A Look into Return Value Optimization of C++
I am learning C++ and ran into a “bizarre” issue, which was because Return Value Optimization (RVO) took place. In the spirit of learning C++, let’s take a look into what’s happening here.
This is the code we will be looking at.
struct Foo {
Foo() {
cout << "foo constructed" << endl;
}
Foo(const Foo&) {
cout << "foo copied" << endl;
}
~Foo() {
cout << "foo destructed" << endl;
}
};
Foo f() {
Foo t;
return t;
}
int main() {
Foo g = f();
return 0;
}
Foo
is very simple. It prints on construction, copy and destruction.
See it in action
Now if you run it (compile with no special flags). You will get
foo constructed
foo destructed
You can see that there was only one Foo
instance ever constructed and never copied. If you turn copy elision off, by doing g++ -fno-elide-constructors
, you will get
foo constructed
foo copied
foo destructed
foo copied
foo destructed
foo destructed
Dig into the assembly
How did the compiler get rid of the copies?

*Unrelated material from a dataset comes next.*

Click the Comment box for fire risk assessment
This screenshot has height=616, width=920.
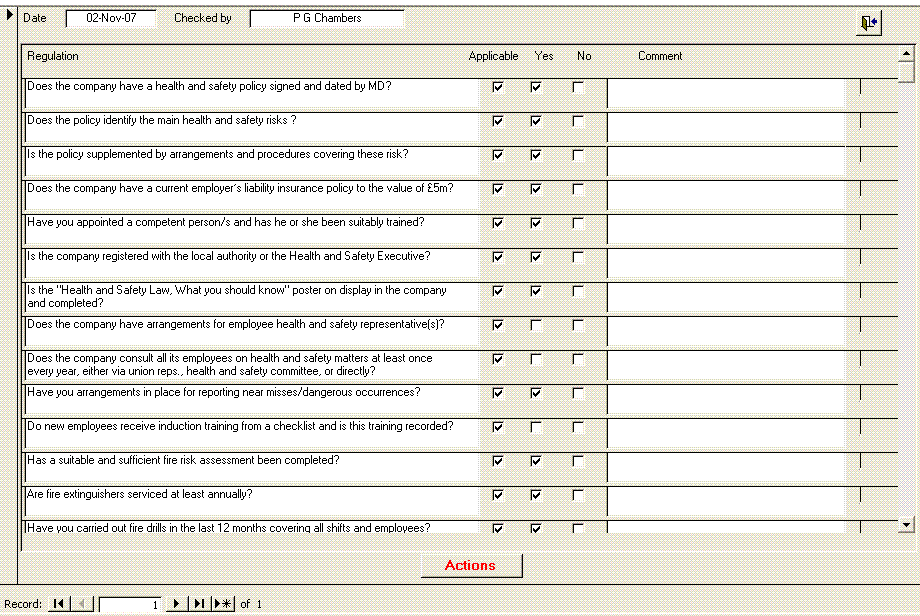click(726, 467)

In order to really see what’s happening, we need to look at the assembly. You can get the complete assembly from https://godbolt.org/.
With RVO
f():
pushq %rbp
movq %rsp, %rbp
subq $16, %rsp
movq %rdi, -8(%rbp) // I guess it needs to store %rdi at %rbp-8 as `call` might change both %rax and %rdi
movq -8(%rbp), %rax
movq %rax, %rdi
call Foo::Foo() // construct the obj at %rdi
nop
movq -8(%rbp), %rax // return the original %rdi
leave
ret
main:
pushq %rbp
movq %rsp, %rbp
pushq %rbx
subq $24, %rsp
leaq -17(%rbp), %rax
movq %rax, %rdi // %rdi stores the address
call f()
movl $0, %ebx
leaq -17(%rbp), %rax
movq %rax, %rdi
call Foo::~Foo() // destruct the only obj created
movl %ebx, %eax
addq $24, %rsp
popq %rbx
popq %rbp
ret
The gist is that the callee construct an object in caller’s stack frame, by reading %rdi
for the address. In this way, no copy is needed.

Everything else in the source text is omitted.